Delft, Netherlands-based Kitepower is a startup dealing with airborne wind energy systems, developing cost-effective alternatives to existing wind turbines by using kites to generate electricity. The company has announced that it has raised €3M in a fresh round of funding for the development of airborne wind energy systems.
The round saw participation from Energy innovation fund ENERGIIQ, Stichting ifund, and Windhandel Beheer, wherein they invested €1M each in Kitepower.
ENERGIIQ is the energy innovation fund of the Province of South Holland and is administered by InnovationQuarter. The Province of South Holland has earmarked €35M for ENERGIIQ, which invests in businesses that are ready to commercialise a proven energy innovation. Innovations should lead to a reduction in CO2 emissions and/or the creation of jobs in the Province of South Holland.
Rafael Koene, ENERGIIQ fund manager at InnovationQuarter, says, “We are investing in Kitepower because it has developed an interesting technology that can have a significant impact on CO2 reduction in remote areas and locations requiring temporary power by offering a fossil-free alternative to polluting diesel generators.”
InnovationQuarter is the regional development agency for West Holland. It invests in innovative, fast-growing local enterprises and helps transnational companies become established in this unique delta region.
Use of the capital
The proceeds from this round will help the Delft-based startup to commercialise its airborne wind energy system (AWES) and further expand its organisation. Additionally, the funds will enable Kitepower to accelerate the development and market introduction of its technology, which it claims, has the potential to significantly reduce CO2 emissions across diesel-dependent industries.
Besides, the startup will also create job opportunities in Delft and the surrounding region. Apart from the funding, the investors will also provide access to a broad network of experts and contacts to propel the commercialisation rollout.
Speaking on the development, Johannes Peschel, Founder & CEO of Kitepower, says, “This investment will significantly boost our ability to refine and develop our system and organisation. Our technology presents an opportunity to disrupt the global renewable energy market by the ease of operation and increased capacity. We look forward to a successful collaboration with many learning opportunities.”
Origin of Kitepower
Kitepower was founded by Johannes Peschel and Roland Schmehl in January 2016 as a result of the work done by TU Delft’s kite power research group of the former astronaut Wubbo Ockels.
Research in kite power generation was initiated by Wubbo Ockels in 1993, followed by a patent application for the Laddermill technology in 1997. In 2007, the first 20kW Kitepower system demonstrated the proof of concept. Currently, Kitepower is developing a commercial 100 kW Kitepower system to become one of the first airborne wind energy systems on the market.
Plug & Play, Mobile Wind Energy
Kitepower is a startup in airborne wind energy, developing cost-effective alternatives to existing wind turbines by using kites to generate electricity. Its patented technology uses 90 per cent less material while being twice as efficient than existing technology.

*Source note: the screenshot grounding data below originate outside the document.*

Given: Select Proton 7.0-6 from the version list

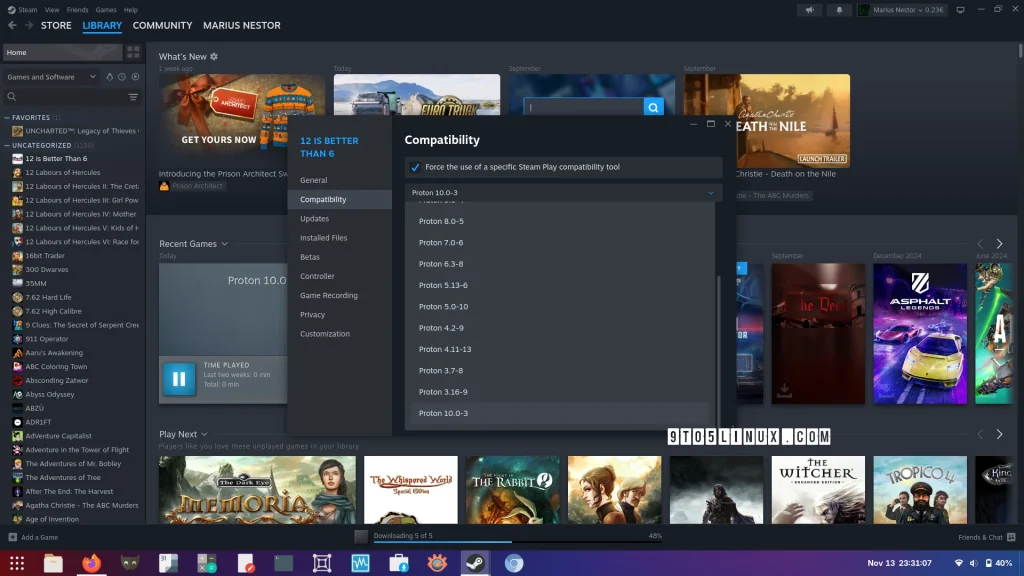Looking at the screenshot, I should [438, 242].
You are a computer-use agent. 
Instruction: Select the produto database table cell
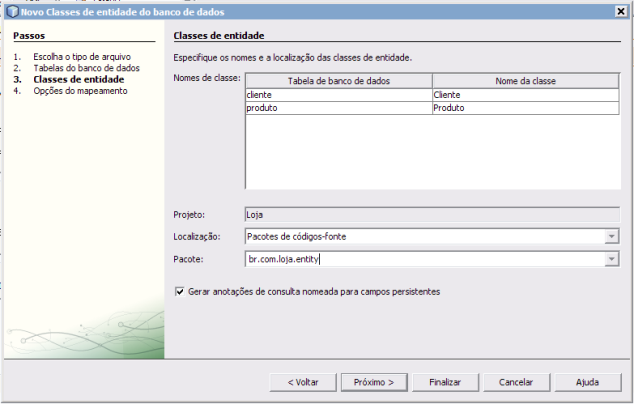[338, 107]
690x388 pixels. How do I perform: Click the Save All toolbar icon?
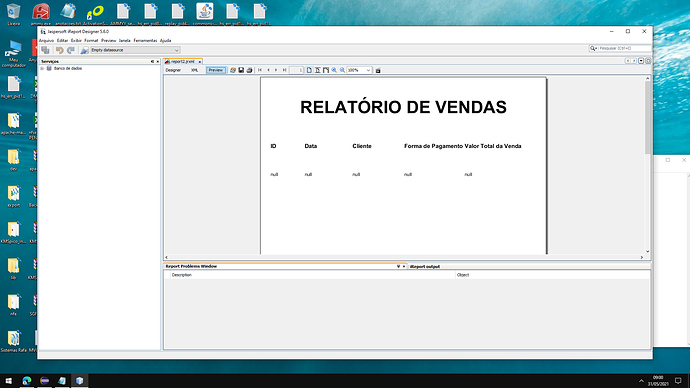[45, 50]
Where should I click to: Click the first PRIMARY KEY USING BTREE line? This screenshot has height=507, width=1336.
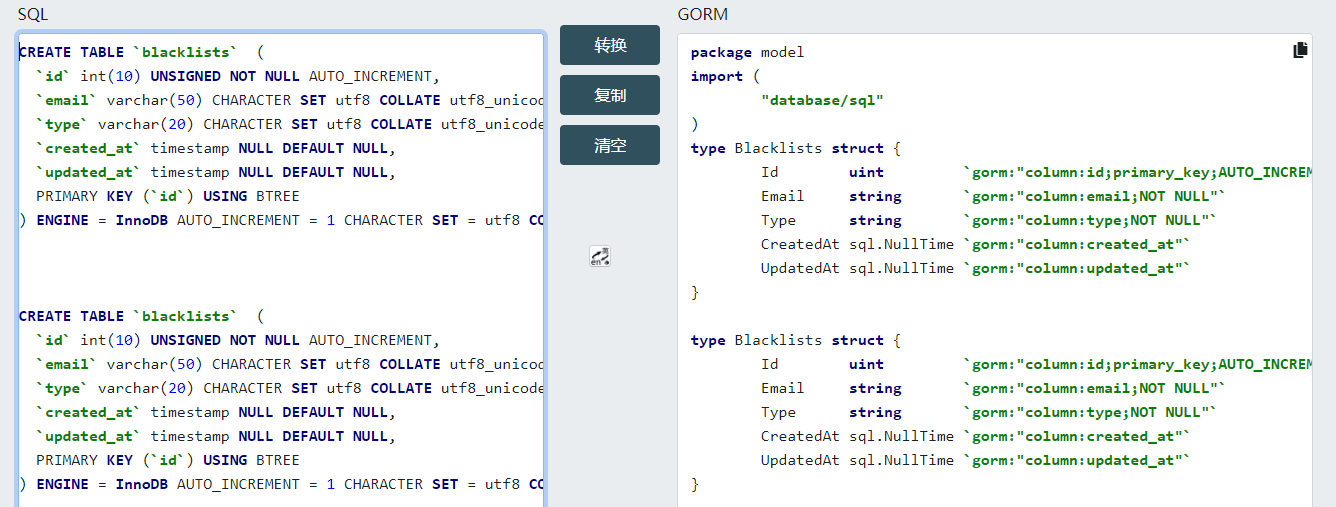point(168,196)
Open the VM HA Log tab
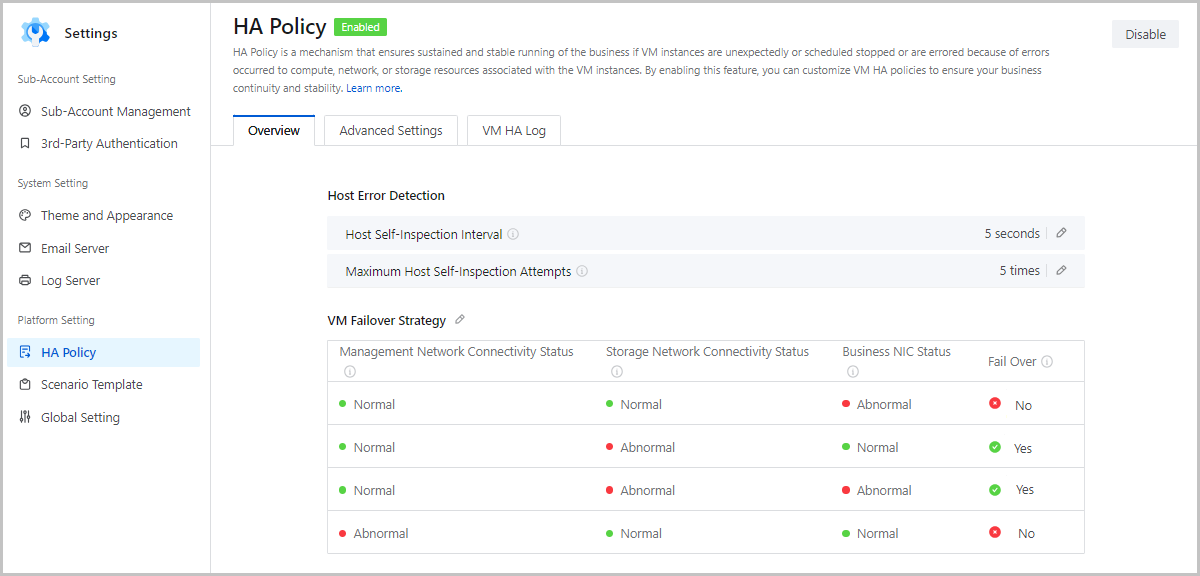 [x=514, y=130]
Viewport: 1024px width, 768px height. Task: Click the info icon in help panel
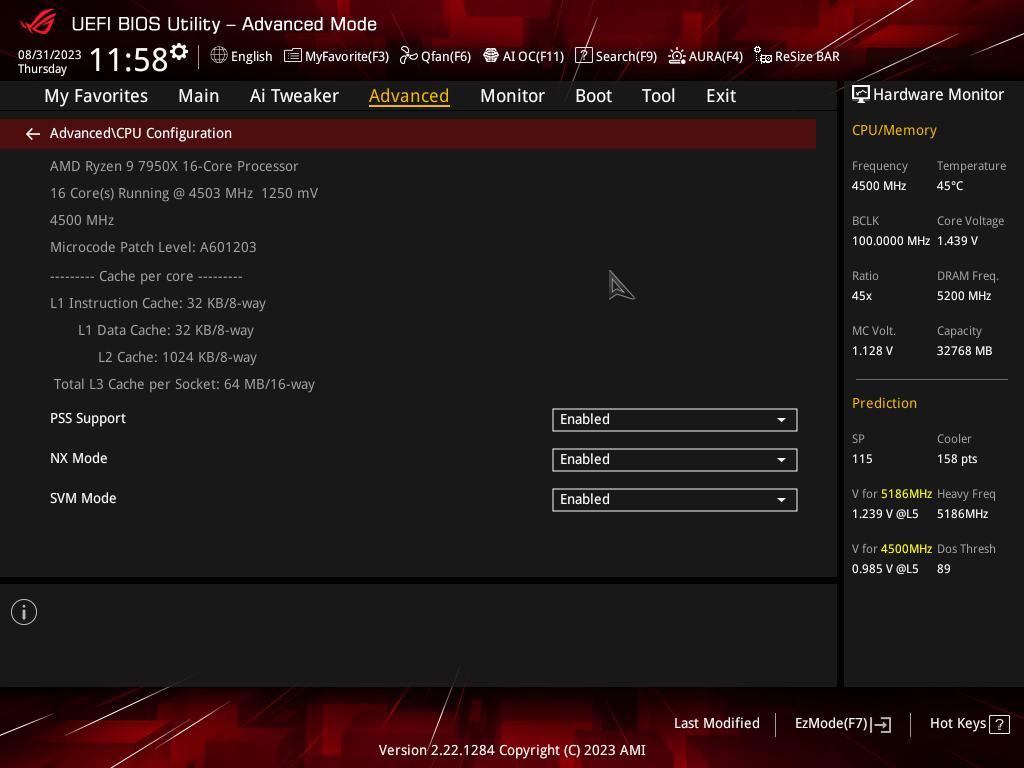[24, 613]
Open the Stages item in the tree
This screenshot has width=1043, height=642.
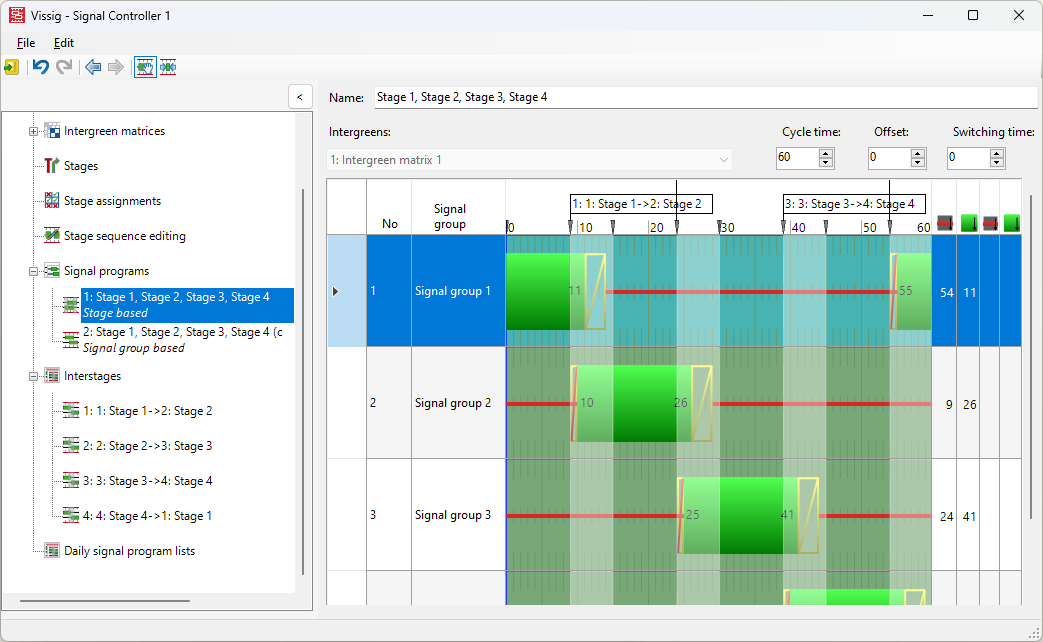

Unlike conventional wind turbines, the Kitepower system does not require resource-intensive towers or heavy foundations and is thus easy to transport and deploy. The system is able to harness stronger and more persistent winds at higher altitudes, allowing for capacity factors greater than 0.5, and in return cost-effective electricity generation, this opens up new geographical markets for the generation of wind energy.
The company has developed its 100kW AWES with a ‘Fast Track to Innovation’ grant from the European Union’s Horizon 2020 framework programme, guided by a mentoring partnership with tech incubator YES!Delft and with support from angel investor and wind energy expert Henk Hutting.
A spokesperson from Windhandel Beheer says, “Henk Hutting, founder of Windhandel Beheer, has been described as ‘Kitepower’s biggest fan’. Due to his impressive career in the renewable energy sector, he has been an important investor and advisor for the company in recent years. Even though he passed away only a few months ago, Henk’s legacy lives on in many ways and we are proud to count Kitepower as part of it.”
Generating energy by flying a kite
Nowadays, landowners are harvesting the wind that blows across their land to make electricity which in a way adds to their income. Kitepower’s renewable energy can be used in areas of operations to replace other fuels or sold as a “cash crop”.
Farmers are therefore in a position to benefit from the growth in the wind industry. To tap this market, farmers can lease land to wind developers, use the wind to generate power for their farms, or become wind power producers themselves.
According to Kitepower, 530 kWp solar pv averagely uses more than an acre, whereas Kitepower would cover approx 6 x 2.5 m of ground allowing farmers to further optimise their arable areas. With Kitepower farmers can generate their own clean power, avoiding visual and acoustic pollution, and ultimately becoming less dependent on the grid.